The same respondent said civilian doctors have to fill in paperwork every two years confirming that a chronic medical condition still exists. The respondent also said their own hand-delivered forms have twice “miraculously disappeared inside paper-choked VAC,” leaving the onus on the veteran to restart the process.

There was qualified anger among the written responses: “Wait times for decisions are atrocious and so are the wait times for phone calls,” was a comment on July 14. “I truly believe that the staff are doing what they can; there just isn’t enough of them to serve the numbers of personnel who require help.”

And there was outrage: “Stop treating veterans like they are guilty when we are trying to claim benefits,” wrote a respondent. “VAC treats us like we are trying to cheat the system.

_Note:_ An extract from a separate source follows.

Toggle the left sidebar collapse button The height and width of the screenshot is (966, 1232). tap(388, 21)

Just give us what we know we are entitled to.”

There was also plenty of advice: A respondent said the shortage of front-line staff “can be dispiriting and depressing to some, with actual health implications. Decisions should default in favour of the applicant, NOT in favour of bureaucratic denial.”

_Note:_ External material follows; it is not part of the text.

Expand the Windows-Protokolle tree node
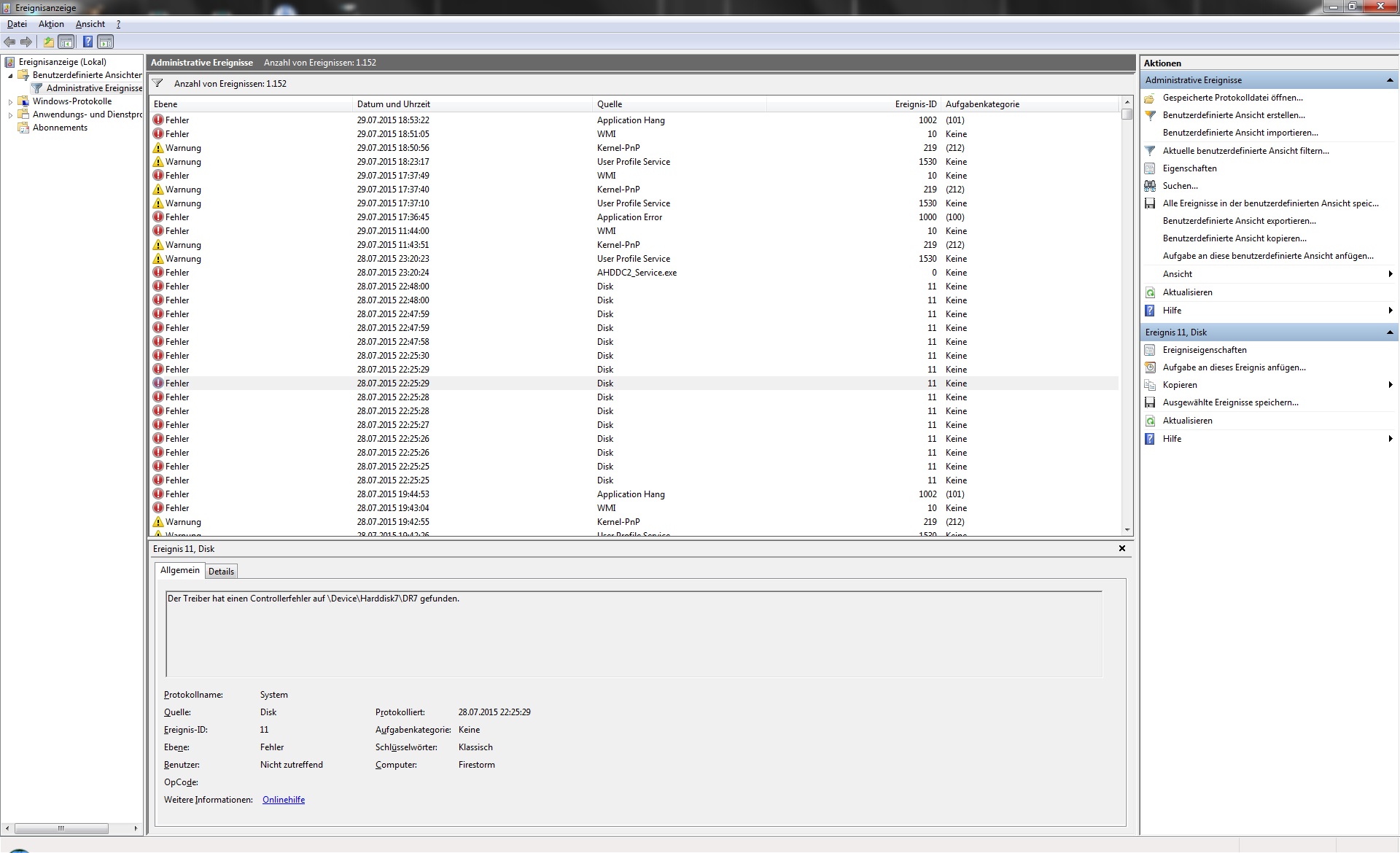1400x853 pixels. pyautogui.click(x=10, y=102)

Another respondent called on VAC to “quit putting stuff on the internet or website and just have staff available to answer questions.”

“Quit expecting people to navigate a maze of crap to get a question answered,” they wrote. “Not everyone is tech savvy enough to know where to look for answers to questions. Double or triple or quadruple staff at Veterans Affairs to answer phones and give answers to questions.”

“I think that all the benefits received should be tax-free,” wrote another respondent. “Currently the amount of taxes paid are straining us financially.

But for many, the survey comments simply offered the opportunity to vent.

“The process timing is long and arduous,” wrote one respondent. “There is little feedback through the stages. Secure e-mails take weeks to be addressed, after a tertiary auto reply. I’ve been sent by them to different bureaucrats; seems like they are not very co-ordinated or really know what the other hand is doing.”

“I have been well served by VAC but my problem was not complicated or very serious,” wrote a respondent on July 15. “I hear many stories of younger vets having great difficulty with VAC.”

“Why can RCMP veterans not get assistance to stay in their homes?” asked one respondent. “When will policy change to get spouses after age 60 benefits upon our death?”

More than 60 per cent of survey respondents said it was “difficult” to understand the application process for a disability benefit or services from VAC.

Indeed, there was a thread of sympathy for what some survey respondents characterized as overloaded personnel and high expectations at VAC.

One respondent said there are “very dedicated, excellent public servants at VAC. The improvement opportunities are with the culture and executive leadership of the department. The senior leadership of the ministry is subpar.”

“Veterans Affairs cannot do everything for everyone,” declared another writer. “I have been treated fairly. The fact that it takes a few weeks to process a file is standard. Because they are dispensing taxpayers’ dollars, there must be checks and balances. That takes time to administer. So whatever staff are needed to handle a 30-day, or even a 60-day, turnaround is what they should have.”

The survey addressed other issues:

half of respondents said their income from all sources has not kept up well with the cost of living; 42 per cent said it has;

a third said the Veterans Independence Program has been helpful or somewhat helpful in allowing them to stay home;

more than 49 per cent of respondents who had been rendered a final decision on a VAC claim were either dissatisfied or very dissatisfied with the process; 30 per cent were neither satisfied nor dissatisfied; just over 20 per cent were satisfied or very satisfied;

more than half (51.8 per cent) of eligible veterans rated the continuity of care transition under the New Veterans Charter as poor; 31 per cent said it was fair; 14 per cent rated it good; three per cent called it excellent.

“Overall, VAC has been quite good in assisting with my dad’s care,” said one respondent. “I’m frankly appalled by the manner in which many younger veterans have been treated in seeking care and redress. There is a bean-counter mentality that is both childish and cruel in decisions that, by times, appear arbitrary and inflexible.”